Merita comprensione, povero intellettuale. Non capirci nulla è quanto di peggio gli potesse capitare. Di fronte alla globalità della globalizzazione, dovrebbe essere capace di una altrettanto globale conoscenza, ma questo è al di sopra delle forze di chiunque.
I politici devono comunque agire, fingere di agire, prendere decisioni, evitare di prenderle, rimandarle, fare finta di prenderle. La scena politica prevede una certa agitazione ininterrotta e anche inconsulta. Basta muoversi, fare dichiarazioni, assumere posizioni agonistiche. Ma l’intellettuale dovrebbe dirci con chiarezza che cosa sta succedendo e magari che cosa sarebbe meglio fare per evitare il peggio. Ci prova, apre bocca. Ma gli vengono fuori delle frasi banali, troppo giuste, cose che tutti hanno già detto e già pensato e che politicamente nessuno riesce a fare in tempo utile.
Le teorie, i politologi, i filosofi della politica non mancano. Leggerli a volte è interessante. Chi inventa nuove parole che sembrano idee nuove, suscita curiosità. Ma quando i teorici vengono interpellati perché dicano se c’è una soluzione, si vede subito che nuotano nel doveroso o nell’immaginario. La politica dei politici è un’altra cosa. Le teorie non la intaccano, non la contagiano, non la orientano, non la cambiano.
Da tutto questo può nascere un’idea alla quale personalmente sono affezionato da tempo. Quest’idea prevede l’esistenza di due politiche: a) la politica di chi la fa (i politici) e b) la politica immaginaria, augurale, ipotetica di chi ne parla, la pensa, la osserva (intellettuali e gente comune). La prima politica non ha niente a che fare con la seconda. La politica che si fa, nessuna potrebbe teorizzarla né idealizzarla. Si tesse e si disfa giorno per giorno. La sua prima regola è: galleggiare. Meglio galleggiare senza fare che fare e andare a fondo.

# Problema posto:
Traduca in inglese questa frase del testo sulla politica e gli intellettuali: «Meglio galleggiare senza fare che fare e andare a fondo.» L'elenco proviene da una fonte diversa dal testo sulla politica e gli intellettuali.

# Estratto della fonte:

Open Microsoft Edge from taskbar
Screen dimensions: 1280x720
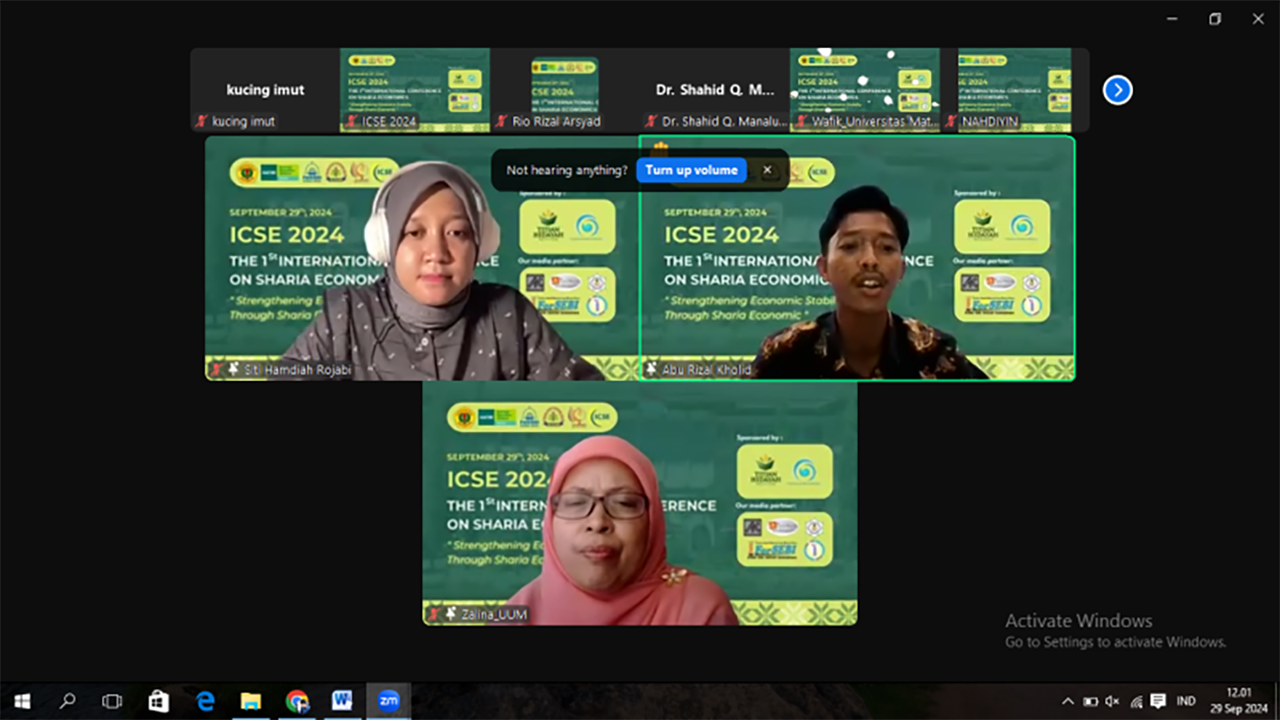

# Esito del compito:
Better to stay afloat without doing anything than to act and sink.